Short exercise: Repeat the part of the data that opens with the line containing "Given: Click the warning" and closes with the end of the data, both ends included.

Material provided:
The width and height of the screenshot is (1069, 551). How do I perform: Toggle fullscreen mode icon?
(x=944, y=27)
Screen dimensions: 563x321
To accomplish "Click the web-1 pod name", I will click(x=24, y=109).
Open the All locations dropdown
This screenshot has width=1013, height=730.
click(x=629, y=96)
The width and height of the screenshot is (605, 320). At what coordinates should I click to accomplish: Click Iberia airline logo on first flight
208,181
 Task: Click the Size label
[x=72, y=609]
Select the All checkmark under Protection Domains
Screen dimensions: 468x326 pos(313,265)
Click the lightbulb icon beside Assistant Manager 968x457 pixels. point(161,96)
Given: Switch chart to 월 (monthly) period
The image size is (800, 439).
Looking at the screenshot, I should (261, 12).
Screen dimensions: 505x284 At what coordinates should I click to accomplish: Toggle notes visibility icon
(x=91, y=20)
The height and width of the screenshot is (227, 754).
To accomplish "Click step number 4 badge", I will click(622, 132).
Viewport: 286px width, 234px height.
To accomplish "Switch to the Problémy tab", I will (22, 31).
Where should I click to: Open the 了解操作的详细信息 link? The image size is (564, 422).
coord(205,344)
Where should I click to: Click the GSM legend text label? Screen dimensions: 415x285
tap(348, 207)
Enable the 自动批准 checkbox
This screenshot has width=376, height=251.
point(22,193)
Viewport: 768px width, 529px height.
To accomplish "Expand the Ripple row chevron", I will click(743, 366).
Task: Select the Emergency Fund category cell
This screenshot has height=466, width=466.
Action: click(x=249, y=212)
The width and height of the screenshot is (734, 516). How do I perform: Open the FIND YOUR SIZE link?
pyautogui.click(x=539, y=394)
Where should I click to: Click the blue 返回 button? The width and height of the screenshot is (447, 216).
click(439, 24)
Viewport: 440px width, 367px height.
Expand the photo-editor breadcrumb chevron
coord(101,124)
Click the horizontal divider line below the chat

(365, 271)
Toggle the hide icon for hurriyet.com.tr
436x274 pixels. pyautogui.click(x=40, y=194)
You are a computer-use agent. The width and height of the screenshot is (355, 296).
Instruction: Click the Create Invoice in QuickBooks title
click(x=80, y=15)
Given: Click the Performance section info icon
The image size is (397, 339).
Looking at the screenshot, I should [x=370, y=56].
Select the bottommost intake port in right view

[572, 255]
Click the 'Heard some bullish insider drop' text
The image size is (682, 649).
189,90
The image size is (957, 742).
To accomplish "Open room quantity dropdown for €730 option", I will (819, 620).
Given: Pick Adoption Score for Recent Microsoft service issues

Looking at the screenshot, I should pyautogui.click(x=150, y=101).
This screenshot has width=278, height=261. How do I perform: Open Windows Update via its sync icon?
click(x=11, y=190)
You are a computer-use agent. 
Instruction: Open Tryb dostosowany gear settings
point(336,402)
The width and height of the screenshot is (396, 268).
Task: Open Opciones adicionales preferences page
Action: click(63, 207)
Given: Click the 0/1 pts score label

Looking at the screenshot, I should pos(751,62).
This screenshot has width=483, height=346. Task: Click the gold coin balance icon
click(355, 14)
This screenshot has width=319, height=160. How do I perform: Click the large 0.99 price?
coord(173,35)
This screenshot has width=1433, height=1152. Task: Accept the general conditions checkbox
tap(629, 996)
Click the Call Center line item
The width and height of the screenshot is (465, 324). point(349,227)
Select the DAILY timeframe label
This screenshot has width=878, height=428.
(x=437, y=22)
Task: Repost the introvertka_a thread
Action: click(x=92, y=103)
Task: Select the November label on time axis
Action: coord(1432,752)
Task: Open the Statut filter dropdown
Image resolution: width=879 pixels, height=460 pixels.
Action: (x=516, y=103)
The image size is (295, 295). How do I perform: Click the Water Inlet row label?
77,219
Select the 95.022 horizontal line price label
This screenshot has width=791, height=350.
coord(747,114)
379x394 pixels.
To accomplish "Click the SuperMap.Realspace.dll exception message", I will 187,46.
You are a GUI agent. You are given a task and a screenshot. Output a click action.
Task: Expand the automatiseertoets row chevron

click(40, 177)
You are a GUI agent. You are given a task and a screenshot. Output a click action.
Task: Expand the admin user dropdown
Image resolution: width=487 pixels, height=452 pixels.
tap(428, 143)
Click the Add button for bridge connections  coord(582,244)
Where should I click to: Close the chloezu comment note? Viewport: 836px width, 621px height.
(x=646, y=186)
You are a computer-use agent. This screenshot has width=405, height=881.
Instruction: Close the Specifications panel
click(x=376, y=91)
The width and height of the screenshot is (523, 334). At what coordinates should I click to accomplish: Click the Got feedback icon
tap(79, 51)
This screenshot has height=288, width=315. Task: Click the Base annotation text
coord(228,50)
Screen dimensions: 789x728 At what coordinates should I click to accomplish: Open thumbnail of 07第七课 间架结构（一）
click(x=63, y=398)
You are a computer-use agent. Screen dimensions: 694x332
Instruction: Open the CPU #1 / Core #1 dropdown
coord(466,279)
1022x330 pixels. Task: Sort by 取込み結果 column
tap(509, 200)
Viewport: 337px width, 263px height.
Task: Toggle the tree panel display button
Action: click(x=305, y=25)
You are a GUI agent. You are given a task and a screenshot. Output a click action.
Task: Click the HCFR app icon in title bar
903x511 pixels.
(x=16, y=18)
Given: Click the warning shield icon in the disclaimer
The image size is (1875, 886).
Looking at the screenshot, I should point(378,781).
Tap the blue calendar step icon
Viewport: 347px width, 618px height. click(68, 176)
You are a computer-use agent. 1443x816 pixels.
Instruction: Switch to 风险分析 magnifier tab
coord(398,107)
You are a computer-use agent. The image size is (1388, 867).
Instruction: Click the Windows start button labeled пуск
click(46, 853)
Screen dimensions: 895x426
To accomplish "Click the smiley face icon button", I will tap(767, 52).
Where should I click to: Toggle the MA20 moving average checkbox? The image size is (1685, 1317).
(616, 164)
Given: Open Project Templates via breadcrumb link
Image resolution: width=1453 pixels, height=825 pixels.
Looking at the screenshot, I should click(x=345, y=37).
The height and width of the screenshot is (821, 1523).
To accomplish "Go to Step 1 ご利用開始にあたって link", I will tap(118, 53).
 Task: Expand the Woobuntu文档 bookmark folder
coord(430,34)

Output of the task:
Given: Click the warning shield icon in the disclaimer
The image size is (1875, 886).
Looking at the screenshot, I should point(378,781).
Tap the blue calendar step icon
Viewport: 347px width, 618px height. click(68, 176)
You are a computer-use agent. 1443x816 pixels.
Instruction: Switch to 风险分析 magnifier tab
coord(398,107)
You are a computer-use agent. The image size is (1388, 867).
Instruction: Click the Windows start button labeled пуск
click(46, 853)
Screen dimensions: 895x426
To accomplish "Click the smiley face icon button", I will tap(767, 52).
Where should I click to: Toggle the MA20 moving average checkbox? The image size is (1685, 1317).
(616, 164)
Given: Open Project Templates via breadcrumb link
Image resolution: width=1453 pixels, height=825 pixels.
Looking at the screenshot, I should click(x=345, y=37).
The height and width of the screenshot is (821, 1523).
To accomplish "Go to Step 1 ご利用開始にあたって link", I will tap(118, 53).
 Task: Expand the Woobuntu文档 bookmark folder
coord(430,34)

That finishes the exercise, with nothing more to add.